• _Goal of the exercise_
When you reach the line containing "Screen dimensions: 662x414" in the data below, begin returning lines exactly as written, and stop once the line containing "Select the panel_Color_doc2" has been returned.

====== Provided material

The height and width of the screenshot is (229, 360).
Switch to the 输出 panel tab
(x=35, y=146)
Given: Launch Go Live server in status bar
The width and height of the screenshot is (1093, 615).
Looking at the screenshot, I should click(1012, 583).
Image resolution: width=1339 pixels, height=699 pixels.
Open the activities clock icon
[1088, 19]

============
====== Provided material

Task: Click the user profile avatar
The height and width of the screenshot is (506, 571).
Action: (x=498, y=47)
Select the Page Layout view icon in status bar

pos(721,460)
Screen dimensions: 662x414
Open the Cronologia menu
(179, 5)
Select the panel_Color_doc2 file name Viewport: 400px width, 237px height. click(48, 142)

============

• _Output for this exercise_
Screen dimensions: 662x414
Open the Cronologia menu
(179, 5)
Select the panel_Color_doc2 file name Viewport: 400px width, 237px height. click(48, 142)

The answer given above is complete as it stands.